Bus Stops For Sustainable Cities
The 10th annual GPPN Conference, hosted by the Sciences Po School of Public Affairs, featured students' solution oriented ideas and prototypes to address public policy challenges identified by the UN Sustainable Development Goals (SDGs). To participate, each GPPN member school carefully selected up to five student teams to present their projects and compete for the GPPN prize. The result: 32 teams from around the world met in Paris to showcase their ideas on how to solve some of the most pressing global challenges of today.
We are the last generation that can do something about climate change. When countries adopted the Global Goals in 2015, we made a commitment to protect our planet.
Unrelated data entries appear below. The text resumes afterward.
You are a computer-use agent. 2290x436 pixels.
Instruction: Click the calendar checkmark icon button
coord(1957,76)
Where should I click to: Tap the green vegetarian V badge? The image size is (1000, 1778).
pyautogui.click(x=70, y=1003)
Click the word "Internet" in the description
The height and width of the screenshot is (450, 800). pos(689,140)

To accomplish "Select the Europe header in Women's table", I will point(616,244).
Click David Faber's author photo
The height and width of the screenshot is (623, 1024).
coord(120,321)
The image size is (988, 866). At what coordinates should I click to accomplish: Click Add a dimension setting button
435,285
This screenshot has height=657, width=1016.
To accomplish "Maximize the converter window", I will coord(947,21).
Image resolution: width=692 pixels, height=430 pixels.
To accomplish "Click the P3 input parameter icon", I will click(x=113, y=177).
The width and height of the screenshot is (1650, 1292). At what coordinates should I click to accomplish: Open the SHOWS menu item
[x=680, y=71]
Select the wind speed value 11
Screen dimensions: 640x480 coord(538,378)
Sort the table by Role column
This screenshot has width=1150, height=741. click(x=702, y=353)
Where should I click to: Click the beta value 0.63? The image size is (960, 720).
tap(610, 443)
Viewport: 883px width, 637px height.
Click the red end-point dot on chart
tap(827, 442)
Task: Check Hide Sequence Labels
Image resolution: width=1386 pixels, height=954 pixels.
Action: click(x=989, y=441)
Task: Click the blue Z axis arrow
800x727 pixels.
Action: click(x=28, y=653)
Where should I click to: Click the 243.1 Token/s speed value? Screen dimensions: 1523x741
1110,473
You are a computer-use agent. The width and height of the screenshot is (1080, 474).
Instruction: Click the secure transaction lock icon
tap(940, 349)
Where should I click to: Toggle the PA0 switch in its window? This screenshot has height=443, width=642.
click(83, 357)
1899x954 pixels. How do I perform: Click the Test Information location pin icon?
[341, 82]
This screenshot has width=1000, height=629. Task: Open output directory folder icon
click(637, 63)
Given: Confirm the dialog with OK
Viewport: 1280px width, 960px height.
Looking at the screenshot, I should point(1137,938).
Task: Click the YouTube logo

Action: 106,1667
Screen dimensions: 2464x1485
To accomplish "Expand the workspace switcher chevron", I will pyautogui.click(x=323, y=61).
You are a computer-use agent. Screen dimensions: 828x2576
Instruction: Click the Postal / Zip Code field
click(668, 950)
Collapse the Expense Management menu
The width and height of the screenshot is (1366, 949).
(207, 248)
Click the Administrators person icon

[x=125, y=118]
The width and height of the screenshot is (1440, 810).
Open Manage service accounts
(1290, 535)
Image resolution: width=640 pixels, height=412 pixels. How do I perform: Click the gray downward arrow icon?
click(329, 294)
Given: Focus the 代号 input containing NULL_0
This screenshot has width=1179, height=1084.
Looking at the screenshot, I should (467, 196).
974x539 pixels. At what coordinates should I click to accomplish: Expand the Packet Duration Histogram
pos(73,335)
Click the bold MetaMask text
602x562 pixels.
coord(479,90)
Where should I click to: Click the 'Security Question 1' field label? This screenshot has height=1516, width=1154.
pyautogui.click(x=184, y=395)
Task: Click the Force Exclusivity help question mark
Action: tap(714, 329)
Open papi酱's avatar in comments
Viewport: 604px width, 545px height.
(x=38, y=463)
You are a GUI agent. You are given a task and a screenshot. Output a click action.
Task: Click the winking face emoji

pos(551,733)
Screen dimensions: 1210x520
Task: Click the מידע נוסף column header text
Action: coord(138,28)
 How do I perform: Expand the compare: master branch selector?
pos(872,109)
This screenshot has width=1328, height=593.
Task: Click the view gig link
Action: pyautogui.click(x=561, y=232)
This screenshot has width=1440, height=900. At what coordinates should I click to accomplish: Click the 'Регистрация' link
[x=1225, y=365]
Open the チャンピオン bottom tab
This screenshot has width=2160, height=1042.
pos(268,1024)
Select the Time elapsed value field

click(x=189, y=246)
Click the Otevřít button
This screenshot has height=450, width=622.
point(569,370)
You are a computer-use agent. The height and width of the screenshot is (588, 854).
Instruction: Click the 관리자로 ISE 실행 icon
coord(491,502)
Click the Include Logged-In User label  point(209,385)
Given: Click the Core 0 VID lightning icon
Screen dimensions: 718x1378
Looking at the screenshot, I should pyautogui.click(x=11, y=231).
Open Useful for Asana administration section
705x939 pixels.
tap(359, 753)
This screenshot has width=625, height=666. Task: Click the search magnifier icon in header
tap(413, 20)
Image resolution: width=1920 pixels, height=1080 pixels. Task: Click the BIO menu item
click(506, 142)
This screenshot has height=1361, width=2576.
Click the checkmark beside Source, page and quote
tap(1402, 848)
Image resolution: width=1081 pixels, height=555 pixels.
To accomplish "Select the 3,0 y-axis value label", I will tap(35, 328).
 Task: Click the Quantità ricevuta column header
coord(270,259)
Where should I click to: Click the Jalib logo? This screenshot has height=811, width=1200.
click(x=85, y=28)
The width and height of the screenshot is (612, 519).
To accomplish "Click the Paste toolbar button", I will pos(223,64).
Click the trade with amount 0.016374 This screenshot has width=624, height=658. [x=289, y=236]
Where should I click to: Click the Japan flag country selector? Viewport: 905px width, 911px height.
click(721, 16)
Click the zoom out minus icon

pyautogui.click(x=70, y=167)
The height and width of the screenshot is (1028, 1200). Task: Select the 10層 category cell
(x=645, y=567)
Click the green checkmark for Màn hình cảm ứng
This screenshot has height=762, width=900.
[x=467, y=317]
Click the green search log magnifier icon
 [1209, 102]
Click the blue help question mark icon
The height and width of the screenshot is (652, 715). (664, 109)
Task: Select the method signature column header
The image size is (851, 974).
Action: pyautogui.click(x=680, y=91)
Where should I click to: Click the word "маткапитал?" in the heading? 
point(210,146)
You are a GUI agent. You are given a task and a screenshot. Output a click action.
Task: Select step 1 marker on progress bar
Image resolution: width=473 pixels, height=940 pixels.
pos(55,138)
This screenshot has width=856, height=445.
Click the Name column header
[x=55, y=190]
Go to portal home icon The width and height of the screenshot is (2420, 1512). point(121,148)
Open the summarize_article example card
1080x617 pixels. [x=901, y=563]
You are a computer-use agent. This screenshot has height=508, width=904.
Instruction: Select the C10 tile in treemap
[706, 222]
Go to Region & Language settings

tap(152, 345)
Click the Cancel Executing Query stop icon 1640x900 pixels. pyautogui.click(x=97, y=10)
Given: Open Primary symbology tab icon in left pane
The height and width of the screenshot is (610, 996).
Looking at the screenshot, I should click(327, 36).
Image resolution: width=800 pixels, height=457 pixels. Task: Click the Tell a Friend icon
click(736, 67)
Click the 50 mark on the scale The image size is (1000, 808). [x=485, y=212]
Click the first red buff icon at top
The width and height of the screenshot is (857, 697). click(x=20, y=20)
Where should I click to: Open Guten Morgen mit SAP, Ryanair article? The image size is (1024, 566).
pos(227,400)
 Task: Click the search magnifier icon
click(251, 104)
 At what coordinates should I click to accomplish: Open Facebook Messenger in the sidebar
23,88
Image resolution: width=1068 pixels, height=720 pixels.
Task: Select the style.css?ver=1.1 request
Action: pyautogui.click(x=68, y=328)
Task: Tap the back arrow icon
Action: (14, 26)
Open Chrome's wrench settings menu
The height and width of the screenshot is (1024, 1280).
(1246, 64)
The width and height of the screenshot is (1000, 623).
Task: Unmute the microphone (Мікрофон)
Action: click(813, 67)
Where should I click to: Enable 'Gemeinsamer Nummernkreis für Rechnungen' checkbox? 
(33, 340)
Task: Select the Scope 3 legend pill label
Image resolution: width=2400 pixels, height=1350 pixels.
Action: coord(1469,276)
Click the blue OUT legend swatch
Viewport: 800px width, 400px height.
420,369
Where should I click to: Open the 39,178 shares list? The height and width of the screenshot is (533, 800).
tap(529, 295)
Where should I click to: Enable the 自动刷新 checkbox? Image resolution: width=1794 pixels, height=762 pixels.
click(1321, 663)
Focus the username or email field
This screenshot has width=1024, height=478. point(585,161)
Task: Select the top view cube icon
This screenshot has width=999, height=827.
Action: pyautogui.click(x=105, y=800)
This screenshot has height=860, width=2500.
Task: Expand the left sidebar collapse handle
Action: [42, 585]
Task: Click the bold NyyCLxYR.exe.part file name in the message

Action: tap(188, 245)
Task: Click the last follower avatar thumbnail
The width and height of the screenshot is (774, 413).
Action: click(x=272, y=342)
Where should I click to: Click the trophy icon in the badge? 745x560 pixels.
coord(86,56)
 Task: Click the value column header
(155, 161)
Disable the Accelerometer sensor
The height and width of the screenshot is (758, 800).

One way of protecting our planet is to protect our cities. If by 2030 almost sixty percent of the population will live in urban areas, we need to work on making them sustainable. In recent times, bus stops have been identified as hotspots for urban air pollution (Erik Velasco et al. 2016 ). Pollution from vehicles is a huge public health risk. Acute exposure to toxic substances such as trichloroethylene and black carbon, which get accumulated in bus stops, cause severe respiratory problems. This is the specific issue we plan to mitigate. Three unique and realistic bus-stop blueprints have been presented. We have taken into account the public transport fleet size to allocate the designs to select cities. Green plants are the most important components in our models.
Meet the team
S.M. Saminathan is a Master in Public Policy student at Lee Kuan Yew School of Public Policy on a Comprehensive Lee Kai Shing Foundation Scholarship. He is trained in Horticulture and Agricultural Policy. Before joining the school, he was running his agricultural consultancy in the southern state of Tamilnadu in India. He has also worked at the genetic resources and seed unit of AVRDC – The World Vegetable Center, Taiwan. After graduation he is keen in pursuing his Doctorate and go on to set up Asia’s biggest Agricultural Policy think tank and help run governments worldwide in the decades to come.
Pallavi Rachel George pursued her bachelors in Economics from St. Stephen’s College, Delhi University. As a Youth Fellow for Youth Service America, she launched a successful campaign for road safety in the city of Delhi. She worked on ‘Breaking Business Barriers’, a project funded by the British High Commission, during her time with the Centre for Public Policy Research, an Indian think tank. She also served as coordinator for the Access Audit project of Sai Samanvaya Institute, an Indian non-profit. Academically, she is inclined towards national security and public health topics. Pallavi is a trained pianist, drummer and classical dancer.